▸ **TASK**:
Work through the records below and copy every line that includes "Doprava".

▸ **RECORDS PROVIDED**:
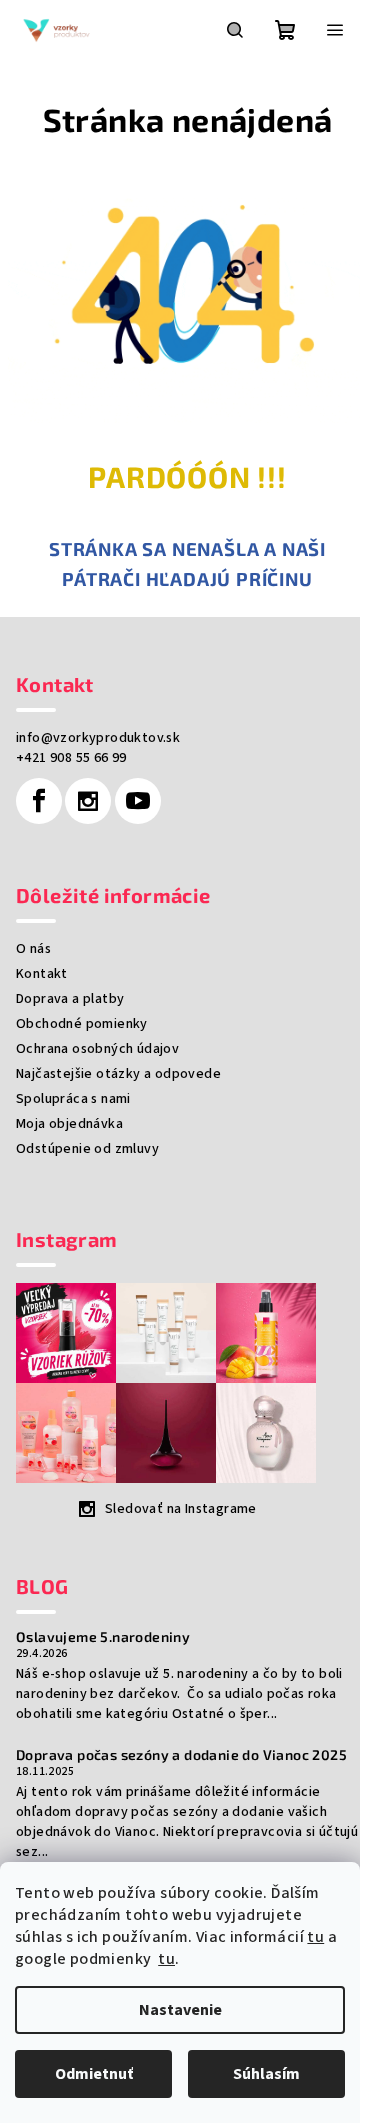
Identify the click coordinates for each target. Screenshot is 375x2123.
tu (315, 1937)
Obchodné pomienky (82, 1024)
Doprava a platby (70, 999)
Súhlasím (266, 2074)
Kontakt (42, 974)
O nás (33, 949)
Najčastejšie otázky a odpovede (118, 1074)
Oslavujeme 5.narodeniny (103, 1637)
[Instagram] (88, 801)
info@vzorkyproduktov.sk (98, 738)
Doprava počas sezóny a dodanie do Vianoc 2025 (181, 1755)
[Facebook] (39, 801)
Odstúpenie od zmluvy (87, 1149)
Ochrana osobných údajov (97, 1049)
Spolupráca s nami (73, 1099)
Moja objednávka (69, 1124)
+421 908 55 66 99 (71, 758)
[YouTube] (138, 801)
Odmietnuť (94, 2074)
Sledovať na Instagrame (181, 1509)
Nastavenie (180, 2010)
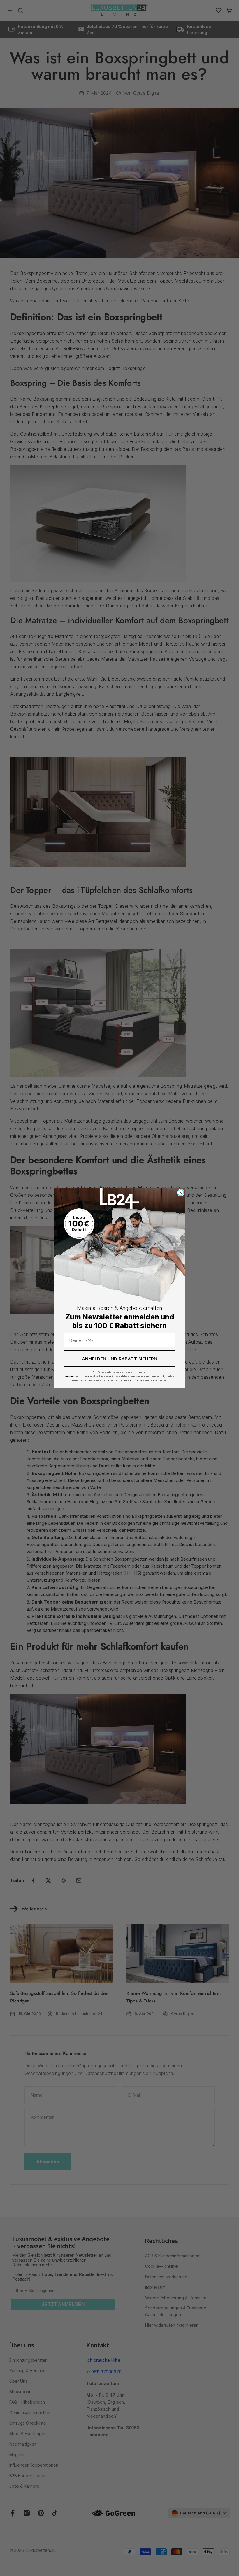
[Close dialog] (181, 1193)
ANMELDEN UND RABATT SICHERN (119, 1358)
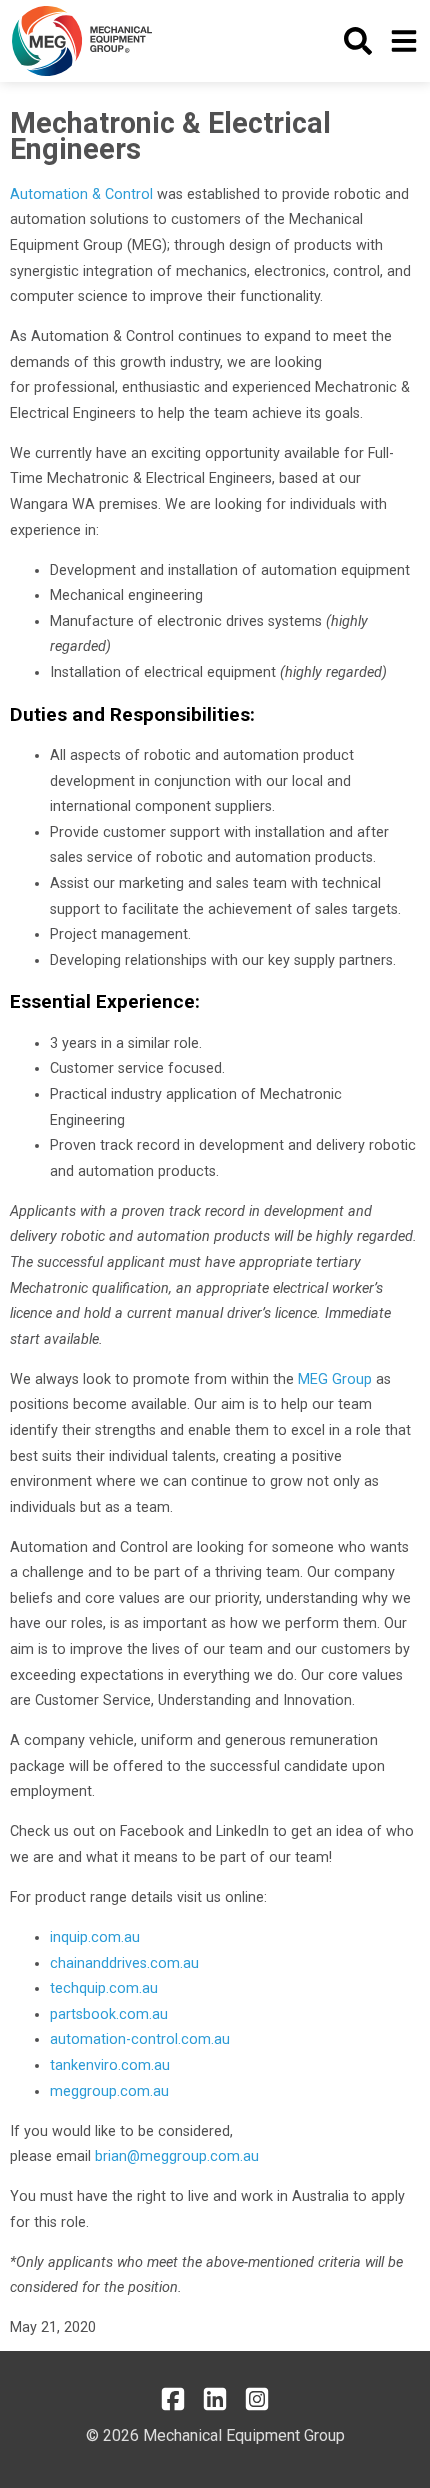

▸ **SOLUTION TO THIS TASK**:
Doprava a platby (70, 999)
Doprava počas sezóny a dodanie do Vianoc 2025 (181, 1755)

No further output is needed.